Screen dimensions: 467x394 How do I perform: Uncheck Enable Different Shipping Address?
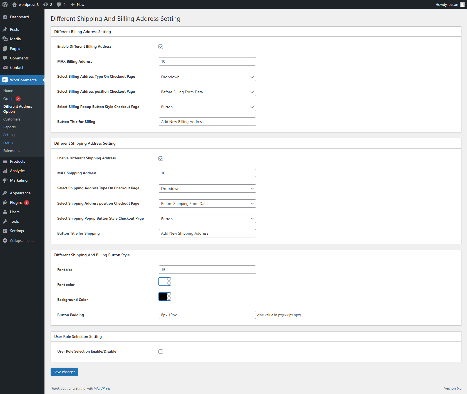161,158
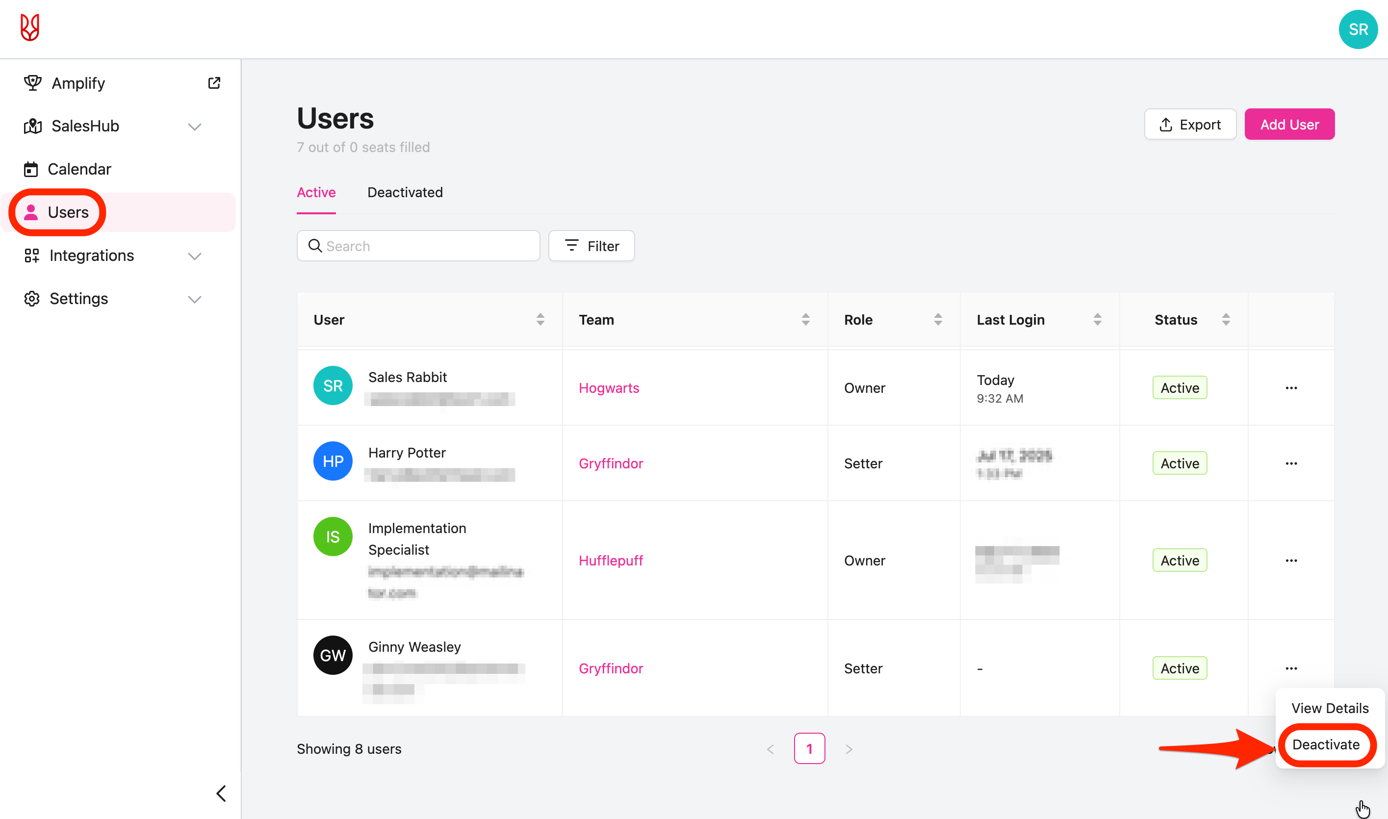This screenshot has height=819, width=1388.
Task: Click the SR profile avatar top right
Action: point(1358,29)
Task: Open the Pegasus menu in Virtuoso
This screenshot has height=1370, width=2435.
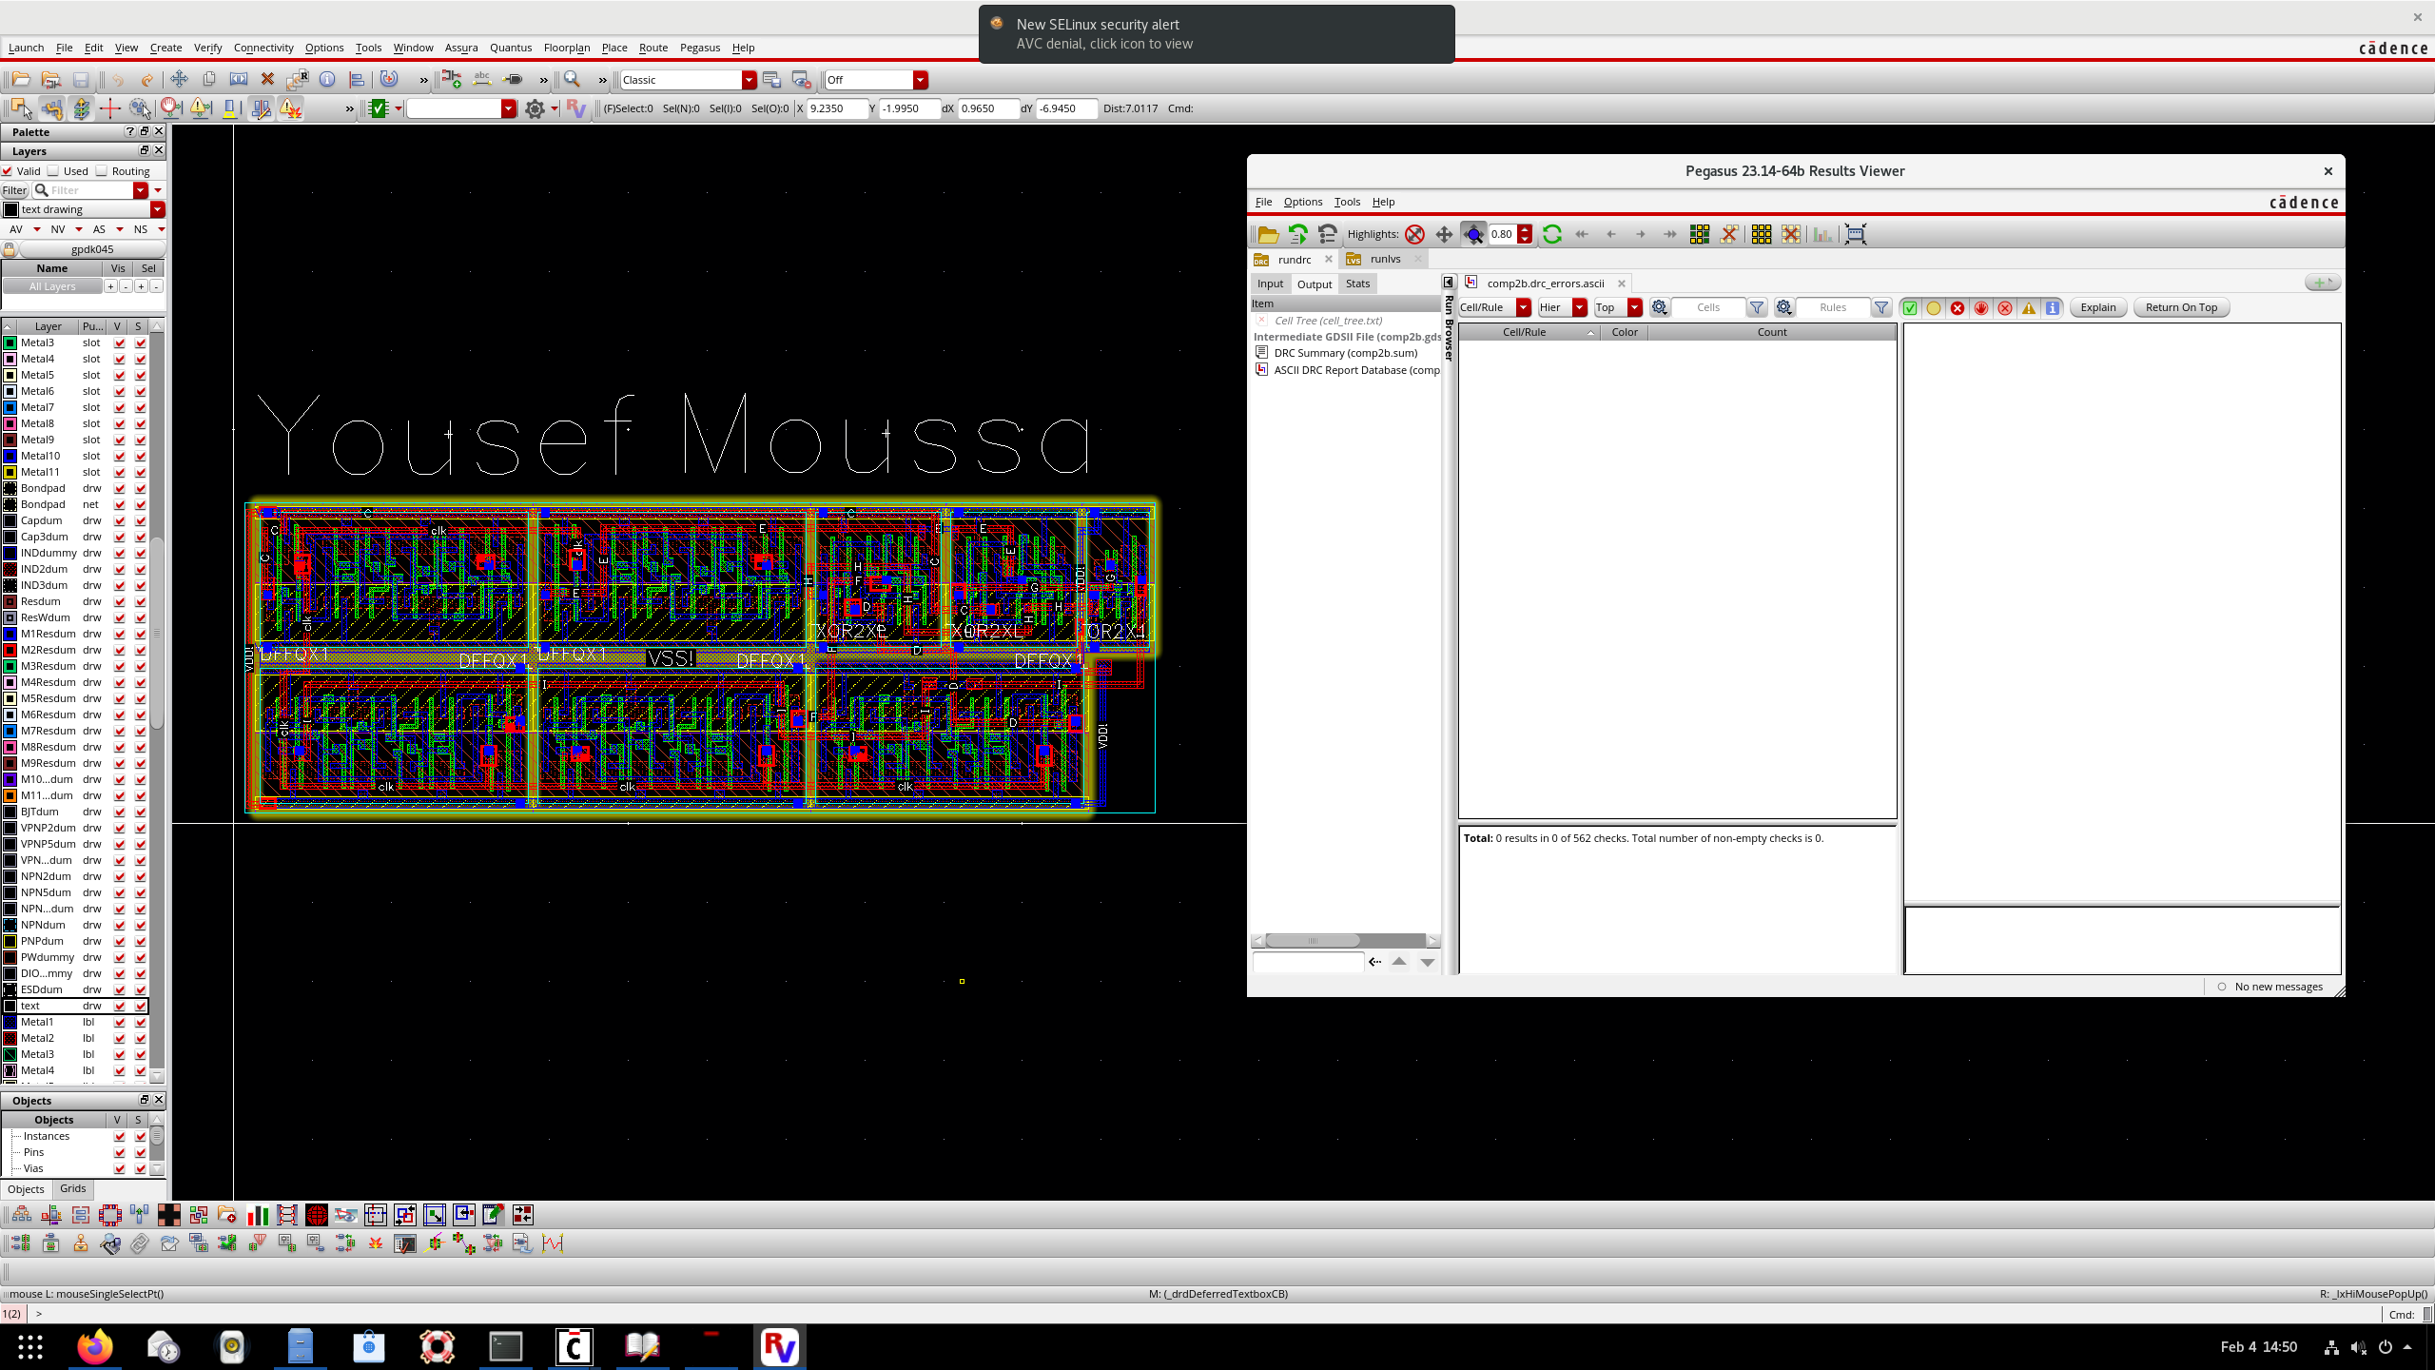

━━━━━━━━━━━━━━━━

EXERCISE PROMPT
In this exercise, set down all of the data exactly, without the pictures.

SOLUTION TO THE PROBLEM
Screen dimensions: 467x394 How do I perform: Uncheck Enable Different Shipping Address?
161,158
This screenshot has height=819, width=1388.
Task: Click the SR profile avatar top right
Action: point(1358,29)
Task: Open the Pegasus menu in Virtuoso
This screenshot has height=1370, width=2435.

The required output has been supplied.